The financing will consist of the sale of up to 1,631,000 shares of the
Company's Series A Convertible Preferred Stock, par value $0.001 per share,
at an expected price of $1.70 per share. The preferred stock will
generally be convertible at the election of the holder into an equivalent
number of shares of common stock. The preferred stock will accrue
dividends at the rate of 7% per annum, payable upon declaration by the
Company's board of directors, and the holders of preferred stock will
generally be entitled to vote together with the Company's common
stockholders, provided that the holders of preferred stock shall be
entitled to separately select a nominee to be considered for nomination to
the Company's board of directors. The financing will also include the sale
of warrants evidencing the right to purchase up to 1,631,000 shares of the
Company's common stock at a purchase price of $0.00001 per underlying share
of common stock. The warrants will be exercisable at any time during the
period beginning six months after their issuance and ending six years
following such issuance. The exercise price of the warrants will vary from
$3.80 to $5.00 per share, depending on the time of exercise. In connection
with the financing, the Company is expected to agree, subject to certain
terms and conditions, to exercise its reasonable best efforts to register
for resale under the Securities Act the shares of common stock issuable
upon conversion of the preferred stock and exercise of the warrants.
The Company has not entered into any definitive agreements with potential
investors to issue any preferred stock or warrants. No assurances can be
given that the Company will issue any preferred stock or warrants or that
any such securities will contain the terms described in this press release.
The Company plans to sell the preferred stock and warrants to qualified
U.S. buyers in reliance on Regulation D under the Securities Act of 1933
and to certain non-U.S. persons in transactions outside the United States
in reliance on Regulation S under the Securities Act. At the time of their
issuance, neither the preferred stock nor the warrants will be registered
under the Securities Act and, unless so registered may not be offered or
sold in the United States except pursuant to an exemption from the
registration requirements of the Securities Act and applicable state and
foreign securities laws. This press release is being issued pursuant to
and in accordance with Rule 135c and shall not constitute an offer to sell
or the solicitation of an offer to buy, nor shall there be any sale of any
securities in any jurisdiction in which such offer, solicitation or sale
would be unlawful prior to the registration or qualification under the
securities laws of any such jurisdiction.
About Natural Health Trends Corp.
Natural Health Trends Corp. is an international direct-selling and
e-commerce company operating through its subsidiaries in 15 countries
throughout Asia, North America, Europe and Latin America. The Company
markets premium quality personal care products under the NHT Global
(formerly Lexxus International) brand. Additional information can be found
on the Company's Website, and management encourages interested parties to
register for updated corporate information via e-mail on the Company's
homepage, www.naturalhealthtrendscorp.com.
Safe Harbor Statement under the Private Securities Litigation Reform Act of
1995 -- Forward-looking statements in this release do not constitute
guarantees of future performance.
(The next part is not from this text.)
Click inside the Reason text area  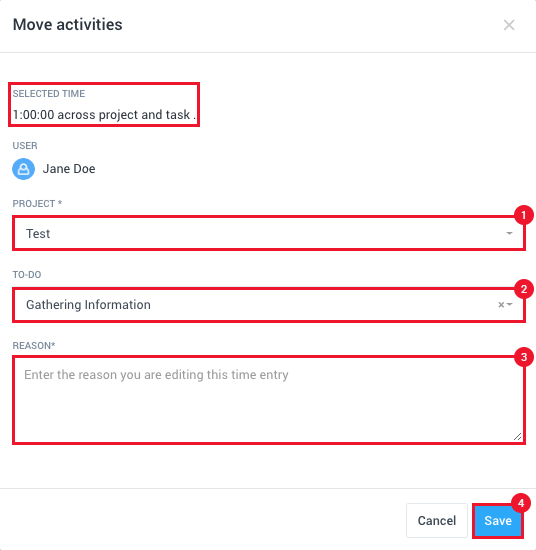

Such forward-looking statements are
subject to risks and uncertainties that could cause our actual results to
differ materially from those anticipated. Such risks and uncertainties
include the terms of the proposed private placement financing and whether
or not it will be completed, as well as other risks and uncertainties
detailed in our Annual Report on Form 10-K for the fiscal year ended
December 31, 2006 filed with the Securities and Exchange Commission. We
assume no obligation to update any forward-looking information contained in
this press release or with respect to the announcements described herein.